Saturday, February 8, 2014

Play it Again, Zrbo: On Pacing

There's many aspects to what can make a videogame great. These can include aspects like solid core mechanics, such as those found in Tetris, or great level design, like in the Super Mario series. One aspect often overlooked is the pacing of a game. A well paced game, one that ratchets up the stakes just right, must balance a rising sense of difficulty with a satisfying level of accomplishment. Many modern games often lean to hard on the latter, patting you on the back for the most mundane of things (which last year's Far Cry 3: Blood Dragon parodied to the extreme during it's tutorial). Games on the other end feel too hard or punishing without the feeling of much gain. But sometimes a game gets it just right, finding that equilibrium between success and tension.

I recently replayed Resident Evil 4 and Portal 2, and I walked away from both games with an admiration of their exquisite pacing.

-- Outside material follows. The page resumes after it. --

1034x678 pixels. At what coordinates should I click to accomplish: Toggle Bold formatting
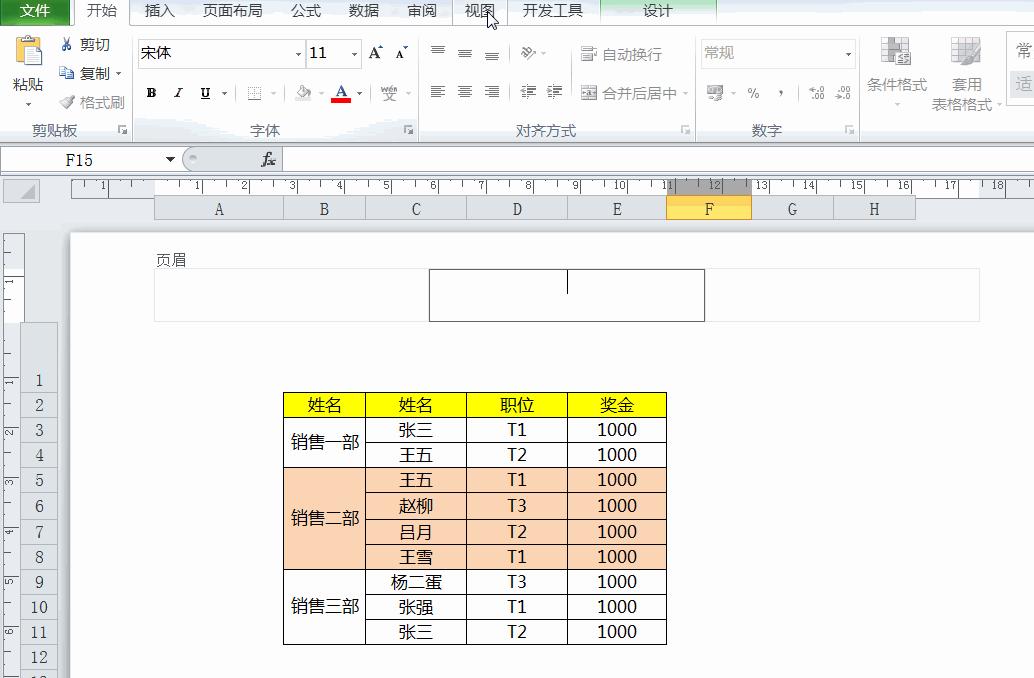point(151,93)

I've already written before about the opening of Resident Evil 4. Arriving in a remote Spanish village, hero Leon Kennedy must rescue the president's daughter. It couldn't possibly be a stupider premise (to begin with, why would the government send just one man?). But that's beside the point. The game is paced marvelously well.

In my previous post on the game I wrote about the opening level and how not 10 minutes into the game, when the player has just gotten used to the basic mechanics, the game throws a huge angry mob at the player in a nailbiting sequence. While this sequence is most definitely a difficulty spike, it sets the player up for the rest of the game. Once you've gotten past this initial encounter, arguably the game's most difficult, the player feels that they're able to accomplish what's to come. Leon will plow through dozens of zombie-like townsfolk, work his way through an old castle filled with occultist zombified monks, and finally traverse an island military base. The difficulty comes on so smooth you'd think this might be the videogame incarnation of the Alan Parsons Project (though you won't doze off, I can guarantee that much). The frequency with which upgrades are doled out, the increasingly difficult scenarios the player is placed in, and the way the game moves you from one set piece to the next all conspire to make Resident Evil 4 an expertly paced game.

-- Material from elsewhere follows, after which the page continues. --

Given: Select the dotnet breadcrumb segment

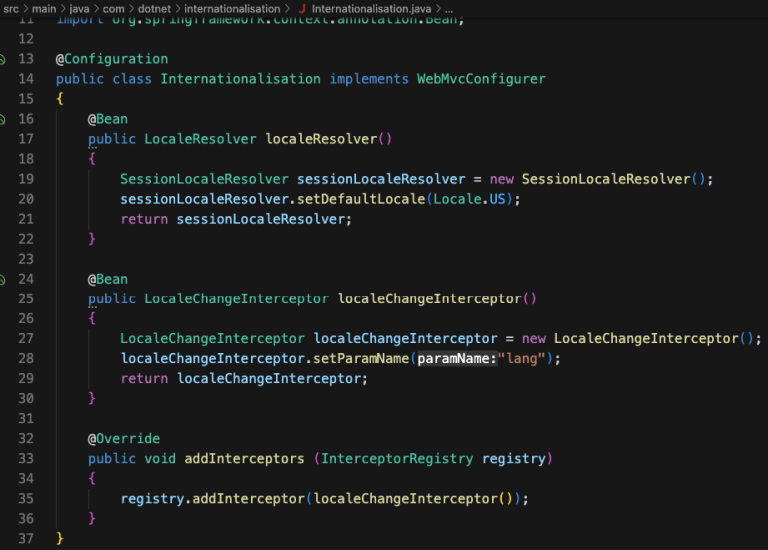Looking at the screenshot, I should pos(153,9).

Portal 2, one of my favorite games of 2011, is another game I had the pleasure of replaying recently. It too is paced remarkably well. The zany opening gives way to calm exploration as your character is thrust back into this science-facility-gone-wrong. Time has passed from the first game and mother nature has taken her toll on the facility, with plants and roots having overrun many of the opening puzzle rooms. If you're paying attention you'll even notice that the first few rooms are actually the opening puzzles from the original game. While Portal 2 is much longer than the original, the momentum of the game never lets up as the designers at Valve have made the difficulty curve so smooth that you'll be accomplishing mind-bending puzzles before you know it. The storytelling is also quite good, as over the course of the game you'll come to know the origins of the murderous HAL-like GLaDOS as well as the history of the Aperture Science facility itself. Just like they did with Half Life 2, Valve know how to craft a well paced videogame adventure.